Caws Penlan y Môr

Much of this weekend has been dedicated to making cheese (caws in Welsh): a hard cheddar-style, a soft curd and ricotta.

Curd cheese is easy – simply warm the milk, add the culture, leave it in a warm place for about 12 hours and then drain it through muslin until it reaches the required consistency (24 hours, perhaps), cutting and mixing from time to time to release the whey. After that it just needs a little salt and it’s ready to eat. Mine is currently still draining, but we will be able to taste it tomorrow.

If you want to have a go at making cheese, then curd cheese is an ideal starting point – you don’t need any special equipment – just a big saucepan, a square of cloth and a broom handle to hang it on! I buy my cheese cultures from Moorlands Cheesemaking Ltd.

Hard cheese is much more involved and, because it needs to mature, you don’t know how successful it has been for several months. To warm milk, you add a microbial culture and then rennet. The curds have to be cut and gently heated to draw the moisture out, before several repetitions of draining and cutting. Finally the dry curds are salted before going into a mould and being put into the cheese press. The pressure is gradually increased, and pressing continues for a total of about 48 hours. After a short period for the surface to dry once the cheese it out of the press and removed from the mould, I wax my cheese, although you can wrap it in cloth to mature. Waxing it saves having to wash the surface periodically, and means you don’t have to be quite so careful about the humidity of the place that it’s stored.

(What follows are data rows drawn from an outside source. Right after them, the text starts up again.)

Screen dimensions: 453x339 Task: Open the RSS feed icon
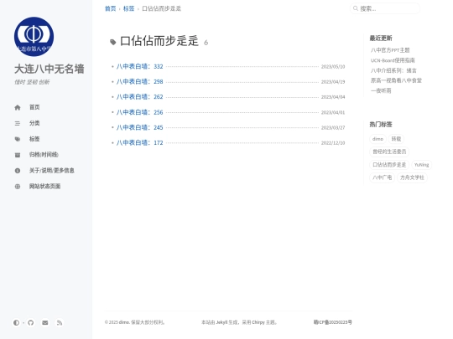coord(60,322)
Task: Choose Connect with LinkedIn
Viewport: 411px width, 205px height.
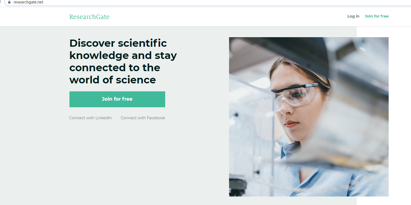Action: pyautogui.click(x=90, y=118)
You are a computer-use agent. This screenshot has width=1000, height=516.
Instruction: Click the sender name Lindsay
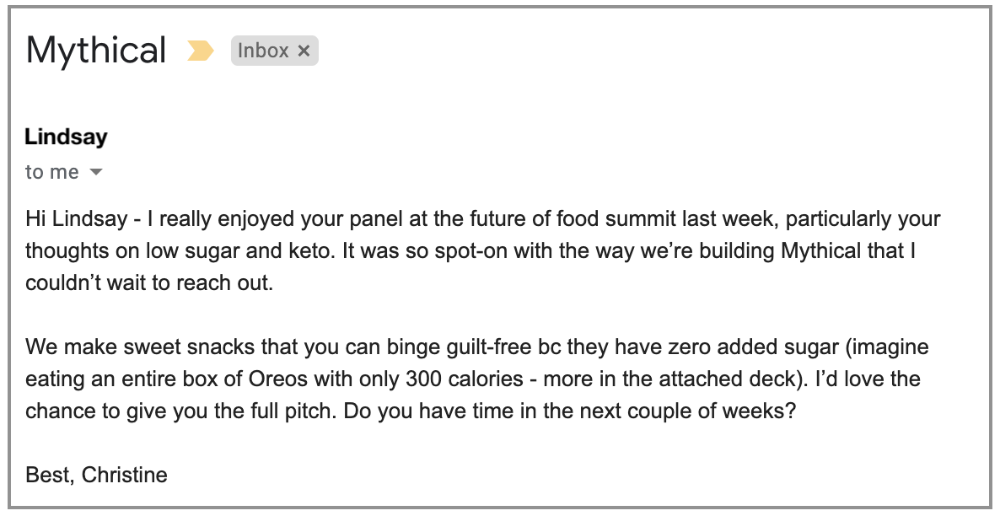[67, 137]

As a result of making both types of cheese, you are left with lots of whey, but it needn’t go to waste. Heating the whey to just below boiling makes more protein appear, and this can be strained off – this is how ricotta is made:

Then there’s quite a lot of liquid whey stillleft. This can be frozen for later use in cooking – it makes lovely waffles and pancakes and you can use it instead of stock in soups. I also mix it with oats for the chickens (they love it) and apparently you can wash your hair with it (I’ve never tried, as I’d rather eat it).

I really love the apparent magic of making cheese and I do encourage you to have a go if you are interested and can get hold of non-homogenised milk… even more so if you can buy milk direct from the farm like I can. And it you are in Ceredigion, they’d be delighted to see you at Penlan y Môr… do mention that I sent you!


Leave a comment


  1. Ann Owen

     /  October 9, 2016

    In Belgium I used to buy washing up liquid that claimed it was made mostly of whey!

  2. I’ve made yogurt and ricotta before but never tried hard cheese. I had so much whey left that I had no idea what to do with… I had no chicken to give mash too, and one can only make so many pancakes… I ended up throwing most of the whey out.

  3. Do you pre-treat the milk with lactase for the curd cheese, or do you find the culture takes care of enough of the lactose that it doesn’t affect you?

  4. This looks really interesting. We went to the Wensleydale cheese factory a couple of weeks ago but they they weren’t making cheese that day so we didn’t get to see the process, other than looking around the museum to see how it was traditionally made. I hope the hard cheese turns out well. 😊

  5. Wow! You make cheese. I am so impressed.

  6. I continue to be overawed by all the things you do, Ms Snail! I hope your cheese is tasty.

  7. you make it sound so easy – heh! Certainly looks great 🙂

  8. I can see Jon’s going to love this batch.